Records for locating words and elements
--*--
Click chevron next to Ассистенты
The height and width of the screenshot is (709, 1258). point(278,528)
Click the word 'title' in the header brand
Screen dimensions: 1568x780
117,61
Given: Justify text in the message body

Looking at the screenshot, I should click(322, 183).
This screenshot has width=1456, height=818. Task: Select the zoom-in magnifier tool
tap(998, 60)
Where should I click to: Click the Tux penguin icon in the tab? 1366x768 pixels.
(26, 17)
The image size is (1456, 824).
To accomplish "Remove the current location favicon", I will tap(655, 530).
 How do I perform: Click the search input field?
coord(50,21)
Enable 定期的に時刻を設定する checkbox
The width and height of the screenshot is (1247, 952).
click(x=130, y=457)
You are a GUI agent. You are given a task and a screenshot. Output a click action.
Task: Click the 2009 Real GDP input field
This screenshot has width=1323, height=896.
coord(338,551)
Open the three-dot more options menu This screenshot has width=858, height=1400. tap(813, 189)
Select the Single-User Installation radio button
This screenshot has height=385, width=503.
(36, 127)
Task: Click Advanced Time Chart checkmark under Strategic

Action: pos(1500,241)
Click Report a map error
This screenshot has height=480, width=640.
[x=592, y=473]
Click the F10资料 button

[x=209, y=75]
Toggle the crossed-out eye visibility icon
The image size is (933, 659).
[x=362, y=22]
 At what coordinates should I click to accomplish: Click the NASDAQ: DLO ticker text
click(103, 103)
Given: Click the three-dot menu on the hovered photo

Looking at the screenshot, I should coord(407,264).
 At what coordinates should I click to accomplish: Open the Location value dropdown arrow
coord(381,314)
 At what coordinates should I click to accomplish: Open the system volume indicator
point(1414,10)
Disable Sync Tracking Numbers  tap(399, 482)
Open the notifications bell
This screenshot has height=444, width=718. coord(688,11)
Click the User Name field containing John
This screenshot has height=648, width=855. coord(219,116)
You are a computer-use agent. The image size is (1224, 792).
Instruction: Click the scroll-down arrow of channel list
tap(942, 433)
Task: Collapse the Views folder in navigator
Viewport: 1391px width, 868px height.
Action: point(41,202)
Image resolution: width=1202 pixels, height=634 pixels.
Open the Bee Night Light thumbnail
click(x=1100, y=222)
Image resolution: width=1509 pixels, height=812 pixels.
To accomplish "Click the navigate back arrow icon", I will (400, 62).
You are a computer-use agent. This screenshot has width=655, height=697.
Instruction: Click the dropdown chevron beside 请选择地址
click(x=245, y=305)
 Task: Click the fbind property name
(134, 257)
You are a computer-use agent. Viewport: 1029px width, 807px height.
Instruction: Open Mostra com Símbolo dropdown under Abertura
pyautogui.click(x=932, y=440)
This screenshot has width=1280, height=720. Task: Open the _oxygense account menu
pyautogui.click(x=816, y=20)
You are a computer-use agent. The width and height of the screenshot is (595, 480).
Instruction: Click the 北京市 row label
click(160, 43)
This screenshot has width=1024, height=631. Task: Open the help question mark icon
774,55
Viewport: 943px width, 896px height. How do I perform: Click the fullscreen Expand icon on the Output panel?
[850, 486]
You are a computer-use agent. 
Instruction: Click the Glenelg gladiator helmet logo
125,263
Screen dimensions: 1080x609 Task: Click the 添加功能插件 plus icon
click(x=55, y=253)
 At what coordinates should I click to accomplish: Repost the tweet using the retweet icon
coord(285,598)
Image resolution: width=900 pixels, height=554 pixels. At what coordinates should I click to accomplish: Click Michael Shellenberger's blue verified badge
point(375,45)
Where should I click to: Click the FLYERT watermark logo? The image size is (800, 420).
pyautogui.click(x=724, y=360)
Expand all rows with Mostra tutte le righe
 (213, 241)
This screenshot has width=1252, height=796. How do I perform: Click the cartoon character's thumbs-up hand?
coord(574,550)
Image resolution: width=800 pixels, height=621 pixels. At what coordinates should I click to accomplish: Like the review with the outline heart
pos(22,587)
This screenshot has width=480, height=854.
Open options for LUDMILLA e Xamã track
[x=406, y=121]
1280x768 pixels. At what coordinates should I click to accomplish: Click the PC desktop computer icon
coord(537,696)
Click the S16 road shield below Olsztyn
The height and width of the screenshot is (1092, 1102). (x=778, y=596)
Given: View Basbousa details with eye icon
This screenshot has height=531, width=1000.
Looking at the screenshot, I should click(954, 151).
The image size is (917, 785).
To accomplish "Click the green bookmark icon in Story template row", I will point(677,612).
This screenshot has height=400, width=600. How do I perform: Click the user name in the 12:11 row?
--*--
> _Exercise instructions_
Count the lines above that contain the string "Expand", matching case exactly. Reply with the number only.

> _Result of this task_
2